*Set problem*. Output every row below verbatim, with no changes at all.

*Material for this exercise*.
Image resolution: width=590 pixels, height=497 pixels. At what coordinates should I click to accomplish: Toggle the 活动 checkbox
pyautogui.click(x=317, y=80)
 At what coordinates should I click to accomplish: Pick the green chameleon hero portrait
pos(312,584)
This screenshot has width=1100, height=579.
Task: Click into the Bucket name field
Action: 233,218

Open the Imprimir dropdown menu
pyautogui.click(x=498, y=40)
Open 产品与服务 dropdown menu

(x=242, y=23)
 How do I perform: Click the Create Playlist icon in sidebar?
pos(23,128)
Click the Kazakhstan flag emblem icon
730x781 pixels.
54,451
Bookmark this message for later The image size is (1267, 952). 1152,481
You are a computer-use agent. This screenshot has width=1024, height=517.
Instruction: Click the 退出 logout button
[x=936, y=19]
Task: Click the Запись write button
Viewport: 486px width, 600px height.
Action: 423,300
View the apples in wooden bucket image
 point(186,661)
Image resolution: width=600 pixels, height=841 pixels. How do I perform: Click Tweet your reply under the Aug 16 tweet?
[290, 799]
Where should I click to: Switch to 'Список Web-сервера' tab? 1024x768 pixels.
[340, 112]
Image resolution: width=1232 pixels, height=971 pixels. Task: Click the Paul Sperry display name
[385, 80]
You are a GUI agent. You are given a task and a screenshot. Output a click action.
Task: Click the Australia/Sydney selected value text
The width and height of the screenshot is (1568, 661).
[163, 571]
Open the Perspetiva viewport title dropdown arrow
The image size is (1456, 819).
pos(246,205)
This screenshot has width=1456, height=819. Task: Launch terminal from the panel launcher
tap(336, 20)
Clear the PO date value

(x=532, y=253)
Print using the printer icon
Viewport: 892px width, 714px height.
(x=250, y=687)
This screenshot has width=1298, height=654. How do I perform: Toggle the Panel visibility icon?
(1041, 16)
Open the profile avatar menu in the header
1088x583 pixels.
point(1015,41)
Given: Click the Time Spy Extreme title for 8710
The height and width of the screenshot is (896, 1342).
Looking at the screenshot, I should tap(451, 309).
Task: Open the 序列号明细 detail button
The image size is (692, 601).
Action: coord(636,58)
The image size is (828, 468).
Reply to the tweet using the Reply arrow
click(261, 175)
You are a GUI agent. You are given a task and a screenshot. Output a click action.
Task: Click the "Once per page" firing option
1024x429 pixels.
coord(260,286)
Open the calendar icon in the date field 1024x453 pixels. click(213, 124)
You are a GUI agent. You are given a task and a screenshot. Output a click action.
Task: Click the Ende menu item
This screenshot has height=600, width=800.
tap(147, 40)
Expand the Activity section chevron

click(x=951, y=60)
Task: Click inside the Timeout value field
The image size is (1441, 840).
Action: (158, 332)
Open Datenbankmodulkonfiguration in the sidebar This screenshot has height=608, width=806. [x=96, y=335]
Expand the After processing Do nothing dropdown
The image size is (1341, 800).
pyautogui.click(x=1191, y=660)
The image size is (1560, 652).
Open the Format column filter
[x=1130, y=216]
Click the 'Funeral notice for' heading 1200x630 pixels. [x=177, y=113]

*Output of the exercise*.
Image resolution: width=590 pixels, height=497 pixels. At what coordinates should I click to accomplish: Toggle the 活动 checkbox
pyautogui.click(x=317, y=80)
 At what coordinates should I click to accomplish: Pick the green chameleon hero portrait
pos(312,584)
This screenshot has width=1100, height=579.
Task: Click into the Bucket name field
Action: 233,218

Open the Imprimir dropdown menu
pyautogui.click(x=498, y=40)
Open 产品与服务 dropdown menu

(x=242, y=23)
 How do I perform: Click the Create Playlist icon in sidebar?
pos(23,128)
Click the Kazakhstan flag emblem icon
730x781 pixels.
54,451
Bookmark this message for later The image size is (1267, 952). 1152,481
You are a computer-use agent. This screenshot has width=1024, height=517.
Instruction: Click the 退出 logout button
[x=936, y=19]
Task: Click the Запись write button
Viewport: 486px width, 600px height.
Action: 423,300
View the apples in wooden bucket image
 point(186,661)
Image resolution: width=600 pixels, height=841 pixels. How do I perform: Click Tweet your reply under the Aug 16 tweet?
[290, 799]
Where should I click to: Switch to 'Список Web-сервера' tab? 1024x768 pixels.
[340, 112]
Image resolution: width=1232 pixels, height=971 pixels. Task: Click the Paul Sperry display name
[385, 80]
You are a GUI agent. You are given a task and a screenshot. Output a click action.
Task: Click the Australia/Sydney selected value text
The width and height of the screenshot is (1568, 661).
[163, 571]
Open the Perspetiva viewport title dropdown arrow
The image size is (1456, 819).
pos(246,205)
This screenshot has width=1456, height=819. Task: Launch terminal from the panel launcher
tap(336, 20)
Clear the PO date value

(x=532, y=253)
Print using the printer icon
Viewport: 892px width, 714px height.
(x=250, y=687)
This screenshot has width=1298, height=654. How do I perform: Toggle the Panel visibility icon?
(1041, 16)
Open the profile avatar menu in the header
1088x583 pixels.
point(1015,41)
Given: Click the Time Spy Extreme title for 8710
The height and width of the screenshot is (896, 1342).
Looking at the screenshot, I should tap(451, 309).
Task: Open the 序列号明细 detail button
The image size is (692, 601).
Action: coord(636,58)
The image size is (828, 468).
Reply to the tweet using the Reply arrow
click(261, 175)
You are a GUI agent. You are given a task and a screenshot. Output a click action.
Task: Click the "Once per page" firing option
1024x429 pixels.
coord(260,286)
Open the calendar icon in the date field 1024x453 pixels. click(213, 124)
You are a GUI agent. You are given a task and a screenshot. Output a click action.
Task: Click the Ende menu item
This screenshot has height=600, width=800.
tap(147, 40)
Expand the Activity section chevron

click(x=951, y=60)
Task: Click inside the Timeout value field
The image size is (1441, 840).
Action: (158, 332)
Open Datenbankmodulkonfiguration in the sidebar This screenshot has height=608, width=806. [x=96, y=335]
Expand the After processing Do nothing dropdown
The image size is (1341, 800).
pyautogui.click(x=1191, y=660)
The image size is (1560, 652).
Open the Format column filter
[x=1130, y=216]
Click the 'Funeral notice for' heading 1200x630 pixels. [x=177, y=113]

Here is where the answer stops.